PROVIDED RECORDS —
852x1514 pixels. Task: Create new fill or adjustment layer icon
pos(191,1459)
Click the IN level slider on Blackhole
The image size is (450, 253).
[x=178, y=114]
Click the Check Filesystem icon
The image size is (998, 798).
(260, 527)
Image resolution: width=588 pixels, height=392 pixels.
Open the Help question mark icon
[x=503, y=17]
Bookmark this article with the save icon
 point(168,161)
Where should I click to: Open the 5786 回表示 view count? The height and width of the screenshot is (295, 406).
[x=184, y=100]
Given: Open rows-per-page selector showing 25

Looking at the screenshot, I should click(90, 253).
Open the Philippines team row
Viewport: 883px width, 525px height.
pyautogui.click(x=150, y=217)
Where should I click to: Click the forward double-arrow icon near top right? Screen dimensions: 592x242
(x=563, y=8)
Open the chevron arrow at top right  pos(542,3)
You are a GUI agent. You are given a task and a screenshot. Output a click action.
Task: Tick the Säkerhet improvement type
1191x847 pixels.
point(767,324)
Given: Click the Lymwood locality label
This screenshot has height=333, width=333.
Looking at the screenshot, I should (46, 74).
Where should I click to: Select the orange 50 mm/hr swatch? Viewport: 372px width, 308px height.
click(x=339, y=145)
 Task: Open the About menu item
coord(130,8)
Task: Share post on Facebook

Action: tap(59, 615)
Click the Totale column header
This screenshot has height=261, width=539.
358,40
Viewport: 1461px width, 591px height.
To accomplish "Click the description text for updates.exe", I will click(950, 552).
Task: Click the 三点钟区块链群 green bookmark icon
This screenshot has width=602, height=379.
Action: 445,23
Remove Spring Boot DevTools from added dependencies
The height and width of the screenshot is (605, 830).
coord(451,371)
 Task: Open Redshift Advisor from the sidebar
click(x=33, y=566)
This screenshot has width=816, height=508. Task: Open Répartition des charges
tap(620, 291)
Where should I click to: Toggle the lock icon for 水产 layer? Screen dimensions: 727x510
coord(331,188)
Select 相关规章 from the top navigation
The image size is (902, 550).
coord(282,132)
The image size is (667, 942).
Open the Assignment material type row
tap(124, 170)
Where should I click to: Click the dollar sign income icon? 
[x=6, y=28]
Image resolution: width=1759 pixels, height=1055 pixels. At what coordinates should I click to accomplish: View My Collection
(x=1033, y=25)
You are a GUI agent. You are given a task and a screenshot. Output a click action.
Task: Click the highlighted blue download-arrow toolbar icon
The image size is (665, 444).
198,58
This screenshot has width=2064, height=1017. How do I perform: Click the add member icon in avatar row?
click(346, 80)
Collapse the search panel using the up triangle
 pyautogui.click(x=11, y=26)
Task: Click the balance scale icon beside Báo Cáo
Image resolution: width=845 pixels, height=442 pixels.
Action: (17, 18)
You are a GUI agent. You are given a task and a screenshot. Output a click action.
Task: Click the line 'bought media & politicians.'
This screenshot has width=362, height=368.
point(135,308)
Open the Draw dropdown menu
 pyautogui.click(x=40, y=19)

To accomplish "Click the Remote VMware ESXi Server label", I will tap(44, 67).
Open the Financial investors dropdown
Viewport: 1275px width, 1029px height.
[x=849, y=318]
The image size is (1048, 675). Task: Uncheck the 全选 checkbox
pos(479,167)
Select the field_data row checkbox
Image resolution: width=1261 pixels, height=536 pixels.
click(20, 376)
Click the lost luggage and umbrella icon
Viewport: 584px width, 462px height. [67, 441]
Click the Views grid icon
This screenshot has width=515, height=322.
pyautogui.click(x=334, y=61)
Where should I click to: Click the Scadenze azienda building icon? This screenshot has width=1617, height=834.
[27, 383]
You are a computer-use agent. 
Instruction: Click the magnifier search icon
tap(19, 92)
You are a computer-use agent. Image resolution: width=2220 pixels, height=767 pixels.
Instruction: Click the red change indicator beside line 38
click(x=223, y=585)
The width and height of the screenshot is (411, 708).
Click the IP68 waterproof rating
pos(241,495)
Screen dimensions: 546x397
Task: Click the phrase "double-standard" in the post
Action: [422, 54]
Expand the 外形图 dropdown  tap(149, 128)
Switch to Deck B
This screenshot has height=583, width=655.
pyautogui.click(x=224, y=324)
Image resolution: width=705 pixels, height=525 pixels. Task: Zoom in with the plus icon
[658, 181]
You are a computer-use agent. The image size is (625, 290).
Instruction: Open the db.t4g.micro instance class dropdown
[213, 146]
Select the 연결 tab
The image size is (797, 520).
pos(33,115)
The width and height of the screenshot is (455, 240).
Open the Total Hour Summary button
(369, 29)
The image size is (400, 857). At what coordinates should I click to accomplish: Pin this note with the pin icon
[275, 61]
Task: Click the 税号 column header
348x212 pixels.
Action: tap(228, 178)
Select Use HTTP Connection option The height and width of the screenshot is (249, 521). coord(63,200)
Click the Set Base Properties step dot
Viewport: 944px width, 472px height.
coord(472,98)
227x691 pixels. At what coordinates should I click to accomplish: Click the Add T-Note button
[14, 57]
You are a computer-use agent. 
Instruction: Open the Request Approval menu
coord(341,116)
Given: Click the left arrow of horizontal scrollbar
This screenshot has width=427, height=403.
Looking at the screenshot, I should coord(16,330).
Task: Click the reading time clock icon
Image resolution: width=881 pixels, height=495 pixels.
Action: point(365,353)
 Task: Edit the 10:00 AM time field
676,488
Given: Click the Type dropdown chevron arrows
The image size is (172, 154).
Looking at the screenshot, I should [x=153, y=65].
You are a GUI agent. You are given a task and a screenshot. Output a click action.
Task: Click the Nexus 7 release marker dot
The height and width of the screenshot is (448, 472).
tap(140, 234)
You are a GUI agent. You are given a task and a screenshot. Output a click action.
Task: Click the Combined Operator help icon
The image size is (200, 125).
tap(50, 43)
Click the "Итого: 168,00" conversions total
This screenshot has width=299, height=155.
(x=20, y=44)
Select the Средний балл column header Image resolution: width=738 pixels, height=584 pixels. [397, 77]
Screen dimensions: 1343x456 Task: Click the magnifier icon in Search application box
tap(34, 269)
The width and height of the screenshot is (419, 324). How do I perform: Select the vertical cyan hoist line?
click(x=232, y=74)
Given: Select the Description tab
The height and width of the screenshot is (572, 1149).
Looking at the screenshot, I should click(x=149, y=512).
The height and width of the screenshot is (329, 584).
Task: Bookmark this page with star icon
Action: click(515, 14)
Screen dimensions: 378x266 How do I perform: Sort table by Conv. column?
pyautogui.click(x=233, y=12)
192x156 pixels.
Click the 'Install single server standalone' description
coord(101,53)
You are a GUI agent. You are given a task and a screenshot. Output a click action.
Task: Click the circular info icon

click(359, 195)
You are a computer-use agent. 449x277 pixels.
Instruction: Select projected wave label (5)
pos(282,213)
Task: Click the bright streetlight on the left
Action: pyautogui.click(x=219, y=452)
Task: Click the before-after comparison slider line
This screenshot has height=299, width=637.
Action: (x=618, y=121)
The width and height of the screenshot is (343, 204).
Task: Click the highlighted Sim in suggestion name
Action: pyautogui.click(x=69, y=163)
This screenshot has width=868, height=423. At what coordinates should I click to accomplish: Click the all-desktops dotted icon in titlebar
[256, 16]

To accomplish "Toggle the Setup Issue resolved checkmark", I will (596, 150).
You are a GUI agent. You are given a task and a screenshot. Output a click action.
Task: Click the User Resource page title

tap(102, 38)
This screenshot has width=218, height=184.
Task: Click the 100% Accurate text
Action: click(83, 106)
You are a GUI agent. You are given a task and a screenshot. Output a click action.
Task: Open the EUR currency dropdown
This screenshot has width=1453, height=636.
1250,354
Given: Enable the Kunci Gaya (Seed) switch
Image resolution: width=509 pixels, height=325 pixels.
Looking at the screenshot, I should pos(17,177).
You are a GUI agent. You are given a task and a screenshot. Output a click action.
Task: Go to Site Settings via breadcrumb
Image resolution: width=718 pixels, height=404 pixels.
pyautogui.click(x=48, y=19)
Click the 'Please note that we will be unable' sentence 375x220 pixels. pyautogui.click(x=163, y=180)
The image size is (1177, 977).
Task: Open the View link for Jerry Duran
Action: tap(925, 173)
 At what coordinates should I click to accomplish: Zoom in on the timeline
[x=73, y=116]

AIM OF THE EXERCISE — Wherever "slider" appears in the listing, report the line it is on.

ANSWER AREA —
Click the IN level slider on Blackhole
Task: Click the before-after comparison slider line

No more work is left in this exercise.